### Short task 1
In the DLF project text, why does the team plan to pull an area of subject focus, such as the American South or American literature, out of the larger collection of records?
### Short task 2
Retype the DLF project text from "Assessment of Needs." up to and including "concentrate on here.".
### Short task 3
Name every institution that the DLF project text says has participants with a firm grasp of the work done to evaluate OAI-based services.

___ Extracted text ___

Audience. The material to hand most easily for this research and demonstration project is that which has already been digitized in DLF libraries. Typically, to date, this biases heavily towards text and images, and predominantly in the humanities and social sciences (so much so, in fact, that in our discussions of the DLF distributed library we have raised again the notion of using it as the seed for a national library for the humanities). Brockman, et al, in the abstract to Scholarly Work in the Humanities and the Evolving Information Environment, have reminded us "in particular, the findings emphasize how important it is for libraries to chart their evolutionary course in close consultation with scholarly user communities." Working with our scholarly advisory group (see below) we plan to extract out of the larger collection of records some area or areas of subject focus--The American South and/or American literature would be likely candidates. This builds on existing communities of interest and our own sense of what is in our collections and--if at all possible--would allow us to extend our examination of how scholars and teachers use a metadata-based finding system into some ongoing research and classroom projects. The DLF Registry of digital collections, currently being updated with material up to December 2004, will be of considerable aid in this work.


Assessment of Needs. From their own work and that of close colleagues, the participants from Emory, Michigan, and UIUC have a firm grasp of what relevant work has been done to evaluate OAI-based services, and what is going on to improve them.


In addition, the DLF commissioned Brogan to undertake a Survey of Digital Library Aggregation Services, which provided an overview of a diverse set of more than thirty digital library aggregation services, organizing them into functional clusters, and then evaluating them from the perspective of an informed user. Most of the services under review rely wholly or partially on OAI-PMH, and the conclusions of this study are ones that will guide part of our research. Her findings urge cautious optimism but show plenty of room for major improvement in precisely the areas we concentrate on here.

___ Dataset excerpt ___

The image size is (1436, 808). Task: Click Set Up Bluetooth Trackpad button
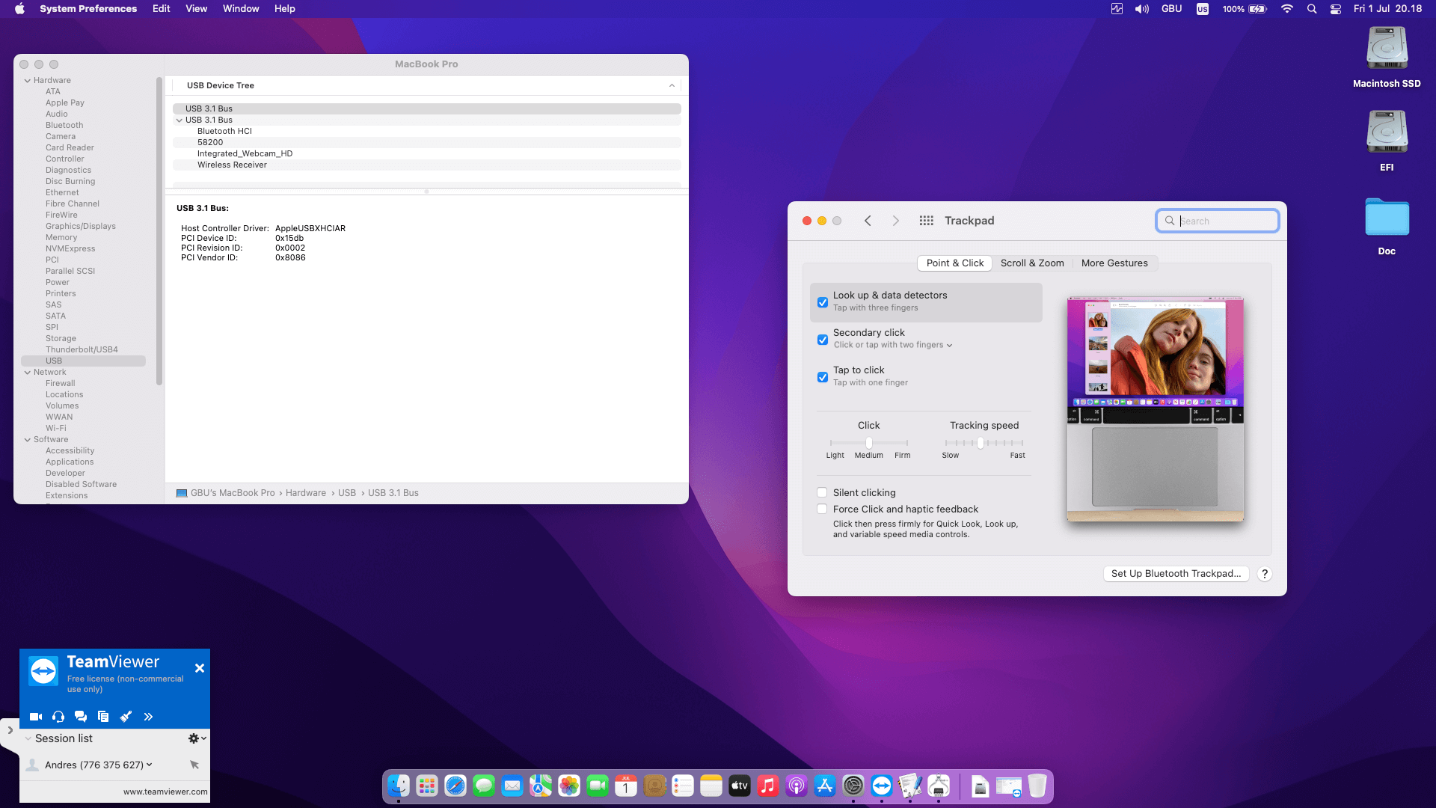click(1176, 574)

___

### Full output 1
It builds on existing communities of interest and on the team's own sense of what its collections hold. Where possible, it would also let the team extend its study of how scholars and teachers use a metadata-based finding system into ongoing research and classroom projects.

### Full output 2
Assessment of Needs. From their own work and that of close colleagues, the participants from Emory, Michigan, and UIUC have a firm grasp of what relevant work has been done to evaluate OAI-based services, and what is going on to improve them.


In addition, the DLF commissioned Brogan to undertake a Survey of Digital Library Aggregation Services, which provided an overview of a diverse set of more than thirty digital library aggregation services, organizing them into functional clusters, and then evaluating them from the perspective of an informed user. Most of the services under review rely wholly or partially on OAI-PMH, and the conclusions of this study are ones that will guide part of our research. Her findings urge cautious optimism but show plenty of room for major improvement in precisely the areas we concentrate on here.

### Full output 3
Emory, Michigan, UIUC